The killer of Anthony Gallivan, an Irishman whose death as an innocent bystander rattles the Queens Irish community in 1989, is seeking early release.
Alex Wong, a member of the once notorious Green Dragons gang, was only 16 years old when he shot and killed Tony Gallivan during an extortion attempt at a Taiwanese restaurant in the Elmhurst neighborhood of Queens. Wong also killed the restaurant’s manager, Mon Hsiung Ting, and left another bystander, Gregory Hyde, paralyzed for life.
Because of the especially cold-blooded nature of the crime and a plot by Wong following his arrest to kill one of the witnesses, then-Assistant US Attorney General Loretta Lynch secured approval to see him tried as an adult.
Wong was sentenced to life in prison, but following the 2012 decision by the Supreme Court that mandatory life sentences for juvenile offenders violated the Eighth Amendment, he is now hoping to receive a shorter prison term in his resentencing.
Wong’s case was heard yesterday by Brooklyn federal judge Raymond Dearie.
As the NY Post reported, Wong, now 43 after 25 years in prison, vows that he has changed since the day he killed Gallivan and Mon Hsiung Ting.
“I remember the blood, the screams,” he wrote last month in his request for a reduced sentence. “I was an animal. The Green Dragons were animals.”
Prosecutor Douglas Pravda, however, maintains that “While Wong was 16 years old at the time of these shootings, his actions belied his youth. As Judge [Reena] Raggi stated at sentencing, the trial evidence showed that Wong’s behavior in the restaurant was ‘cool, calm, and very, very coldblooded.’ ”
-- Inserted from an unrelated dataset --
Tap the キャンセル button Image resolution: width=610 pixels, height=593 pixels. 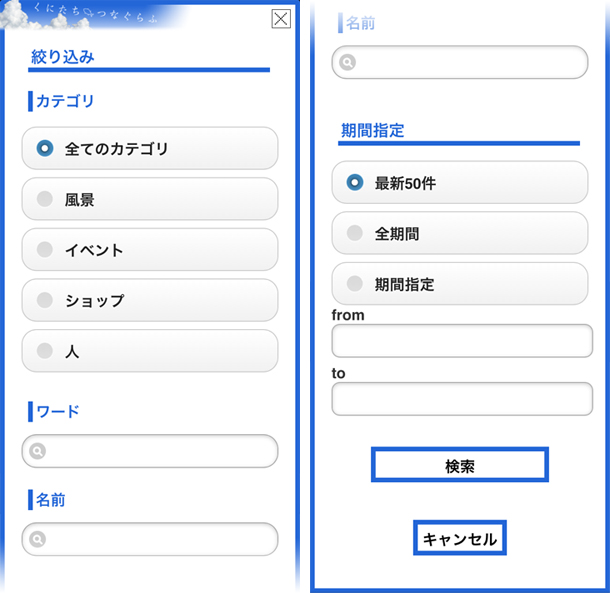point(460,538)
In January 1990, the New York Times reported that 1989 had been a record year for bystander deaths, with over 30 lives across the city claimed by stray bullets that year. Of Gallivan, the paper wrote:
“Anthony Gallivan, born in Limerick, Ireland, had come to the United States hoping to earn enough money to open his own restaurant.
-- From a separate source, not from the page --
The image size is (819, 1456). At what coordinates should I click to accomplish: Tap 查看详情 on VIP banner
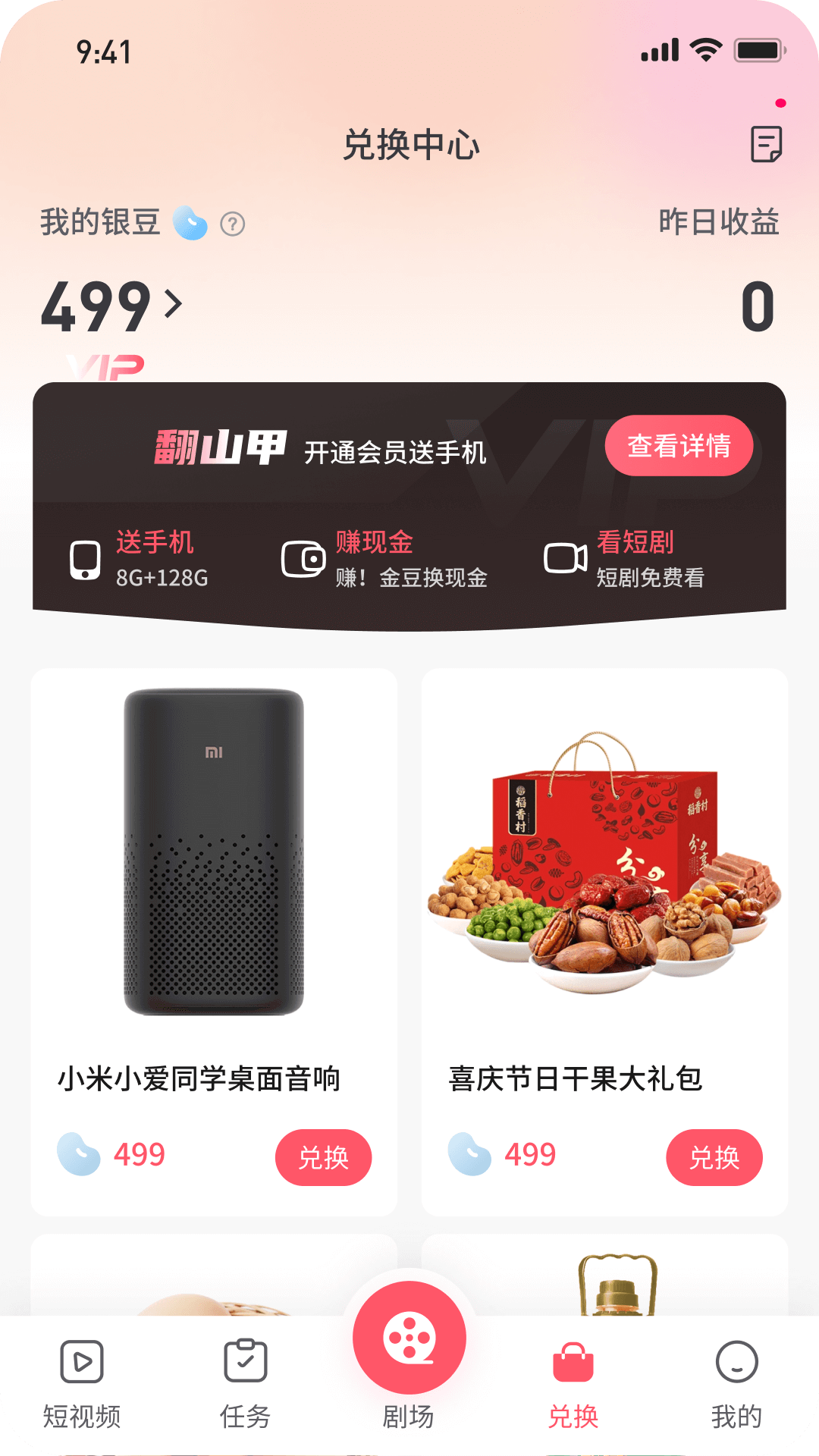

“He was killed on July 16 as he was having dinner with his wife in a Chinese restaurant near their home in Woodside, Queens, shot once in the chest.
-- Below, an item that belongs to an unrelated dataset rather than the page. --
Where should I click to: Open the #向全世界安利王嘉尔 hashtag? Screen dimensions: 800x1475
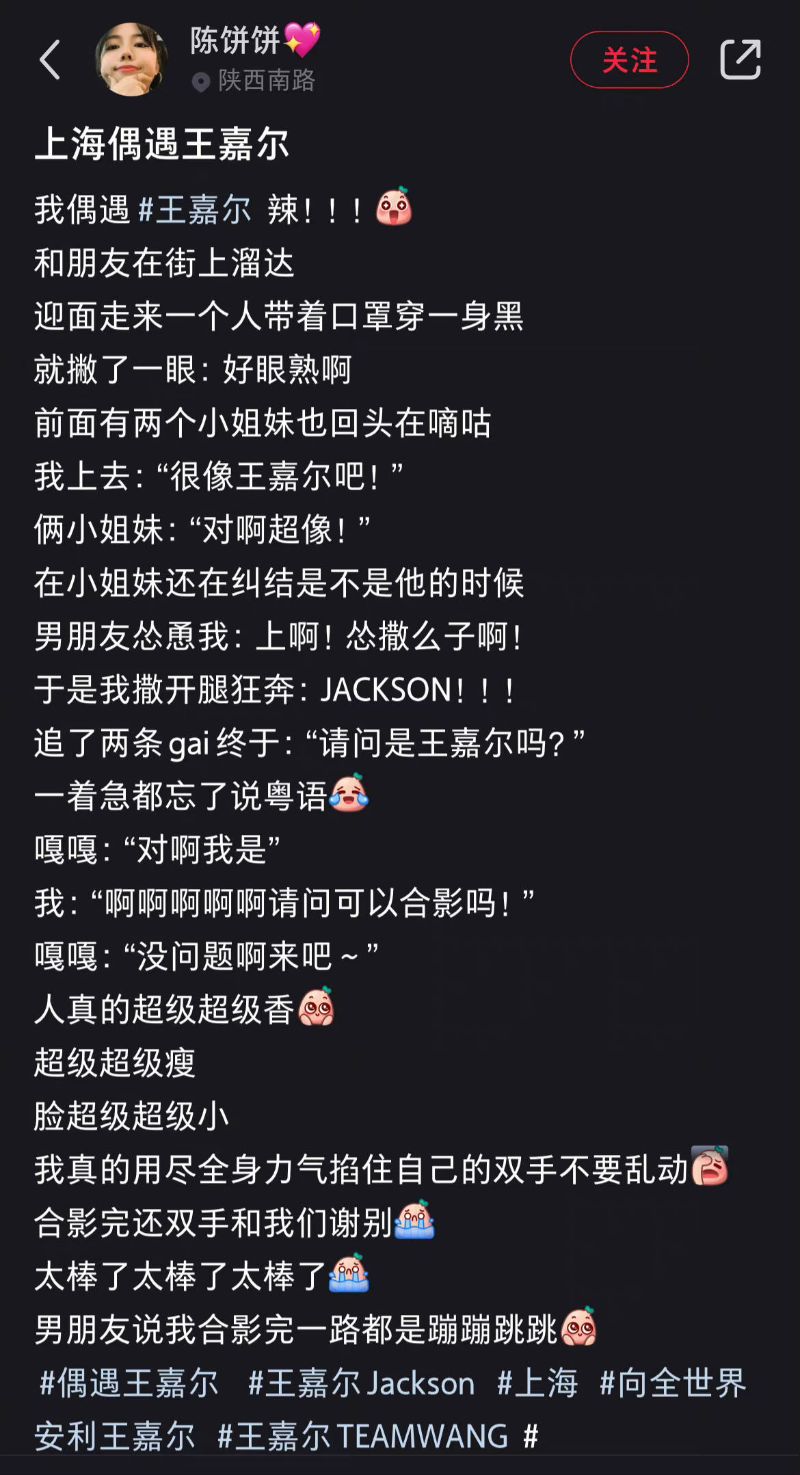click(672, 1383)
“Police accounts said two Chinese gang members, in what appeared to be an extortion attempt, opened fire in the cramped restaurant on Roosevelt Avenue in Jackson Heights. The owner of the restaurant was killed, and two other customers were wounded.
'’'It was one of those things where there were three or four decisions made during the day that led them to being in the wrong place at the wrong time’’ said Dan Sweeney, an owner of the Mad Hatter, a Upper East Side pub where Mr. Gallivan worked as a bartender.
“Employees and patrons of the pub helped pay for transporting Mr. Gallivan's body to to Ireland for burial and for a plane ticket for his wife to attend the funeral.”